The WPF Schema Browser (e.g. the loader's Load Known Structure button) populates databases/schemas/tables/columns by running the get_* templates in the integrator folder against your Redshift connection (via MaestroMeta SOAP ops):

Template Query
get_database_names select current_database();
get_schema_names / get_table_names / get_view_names information_schema lookups scoped by $DATABASE / $SCHEMA.
get_column_names_from_table Rich column query — resolves type, and flags is_dist (distkey), is_sort (sortkey), is_identity, is_key (pkey) via pg_table_def + catalog joins.
get_preview_query SELECT * FROM "$SCHEMA"."$TABLE" LIMIT $LIMIT

File-loader flow (RSFileLoader)

The Redshift file loader stages a flat file to S3 and COPYs it into the target table. Source can be Local, SFTP, or Onstage (auto-selected from the upstream step). Three commands, each validated in the dialog before save:

Command What it does Must reference
Upload (uploadCommand) Local/staged file → S3. Default from $AWS_DEFAULT_UPLOAD_COMMAND. $AWS_BUCKET, $GUID, $FILENAME, $LOCALFILE
Copy (copyCommand) S3 → Redshift COPY into the target table. Default from copyCommandTemplate. $AWS_BUCKET, $GUID, $FILENAME, $TARGET
Delete (deleteCommand) Cleans the staged S3 object after load. Default from $AWS_DEFAULT_DELETE_COMMAND. $AWS_BUCKET, $GUID

$GUID scopes the staged object to the run; $FILENAME/$LOCALFILE are the target/local file names; $TARGET is the destination table.

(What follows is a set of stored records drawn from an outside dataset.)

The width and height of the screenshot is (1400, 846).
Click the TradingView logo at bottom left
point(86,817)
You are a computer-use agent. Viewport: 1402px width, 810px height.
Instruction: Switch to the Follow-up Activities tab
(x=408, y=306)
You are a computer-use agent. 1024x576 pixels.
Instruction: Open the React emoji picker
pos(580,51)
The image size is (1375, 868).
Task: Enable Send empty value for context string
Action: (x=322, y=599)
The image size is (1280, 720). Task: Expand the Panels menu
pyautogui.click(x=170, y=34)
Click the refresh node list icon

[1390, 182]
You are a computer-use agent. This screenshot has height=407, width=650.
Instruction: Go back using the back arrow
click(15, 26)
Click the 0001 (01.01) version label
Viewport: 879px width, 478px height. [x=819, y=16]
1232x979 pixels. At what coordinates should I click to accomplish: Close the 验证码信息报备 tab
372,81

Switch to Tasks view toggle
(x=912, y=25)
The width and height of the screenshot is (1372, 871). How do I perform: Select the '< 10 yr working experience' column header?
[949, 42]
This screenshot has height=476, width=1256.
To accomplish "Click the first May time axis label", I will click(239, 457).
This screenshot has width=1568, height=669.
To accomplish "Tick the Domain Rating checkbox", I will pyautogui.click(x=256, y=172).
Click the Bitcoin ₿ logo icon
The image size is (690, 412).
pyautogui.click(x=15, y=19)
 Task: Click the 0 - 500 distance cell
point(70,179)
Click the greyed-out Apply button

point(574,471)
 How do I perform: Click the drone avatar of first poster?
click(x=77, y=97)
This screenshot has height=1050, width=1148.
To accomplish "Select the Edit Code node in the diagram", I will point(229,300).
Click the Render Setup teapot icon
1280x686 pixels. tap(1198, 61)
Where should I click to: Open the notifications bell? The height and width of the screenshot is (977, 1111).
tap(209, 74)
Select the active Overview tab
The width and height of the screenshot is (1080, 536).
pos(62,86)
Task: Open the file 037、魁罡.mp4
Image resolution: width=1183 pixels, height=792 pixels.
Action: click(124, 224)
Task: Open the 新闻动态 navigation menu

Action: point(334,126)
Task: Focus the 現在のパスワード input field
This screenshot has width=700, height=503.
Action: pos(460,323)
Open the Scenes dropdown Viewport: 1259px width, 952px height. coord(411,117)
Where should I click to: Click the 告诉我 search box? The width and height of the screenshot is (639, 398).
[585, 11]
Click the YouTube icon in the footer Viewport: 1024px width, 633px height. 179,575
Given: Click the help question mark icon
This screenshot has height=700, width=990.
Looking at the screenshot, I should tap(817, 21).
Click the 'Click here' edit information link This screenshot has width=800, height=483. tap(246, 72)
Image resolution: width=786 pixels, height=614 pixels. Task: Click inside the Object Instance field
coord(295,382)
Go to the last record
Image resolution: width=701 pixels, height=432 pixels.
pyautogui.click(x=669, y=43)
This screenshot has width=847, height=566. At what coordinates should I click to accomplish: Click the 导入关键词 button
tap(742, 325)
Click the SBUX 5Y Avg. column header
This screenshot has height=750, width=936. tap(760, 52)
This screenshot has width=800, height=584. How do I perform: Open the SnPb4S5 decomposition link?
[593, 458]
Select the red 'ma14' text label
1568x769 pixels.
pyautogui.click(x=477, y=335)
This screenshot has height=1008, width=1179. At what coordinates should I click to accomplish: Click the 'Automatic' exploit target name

The dialog blocks save until each command references its required variables.

Verify

  1. Connection — open the Redshift connection; the editor's test should connect with com.amazon.redshift.Driver.
  2. Schema browseLoad Known Structure lists tables and resolves columns (distkey/sortkey/identity/key flags) → confirms the get_* templates run.
  3. base64 decodeSELECT FROM_VARBYTE(TO_VARBYTE('aGVsbG8=','base64'),'utf-8') returns hello.
  4. Loader job — run a file-loader job end to end; confirm the object lands in S3, COPY populates the table, and the delete command cleans up.

Common failures

Symptom Cause / fix
ClassNotFoundException on connect Legacy driver class — use com.amazon.redshift.Driver.
Invalid IAM Role ARN … Role needs to be owned by the same account with cluster The iam.role on S3_CONNECTION is a placeholder or from another AWS account (the shipped default …123456789100…/spectrum_role is a placeholder). Set it to an in-sync ARN from aws redshift describe-clusters … IamRoles, owned by the cluster's account — see Linking the IAM role.
COPY "not authorized to assume role" (ARN is correct + attached) The Redshift DB user on the JDBC connection lacks the ASSUMEROLE grant: GRANT ASSUMEROLE ON '<arn>' TO "<db_user>" FOR COPY; — see Linking the IAM role.
COPY "access denied" / "not authorized to assume role" The iam.role on the S3_CONNECTION isn't attached to the cluster or lacks S3 read (IAM mode); or the access-key/secret are wrong (keys mode).
Dialog won't save the loader A command is missing a required $-var ($AWS_BUCKET/$GUID/$FILENAME/$TARGET) — see the table.
COPY access denied IAM/credentials lack S3 read or Redshift COPY-from-S3 rights.
base64 column not decoding / FROM_VARBYTE/TO_VARBYTE error $B64EXPRESSION should be the native form FROM_VARBYTE(TO_VARBYTE($COLUMN,'base64'),'utf-8')::$DATATYPE. The legacy integrator.b64_decode Python UDF is no longer required — see base64 decode.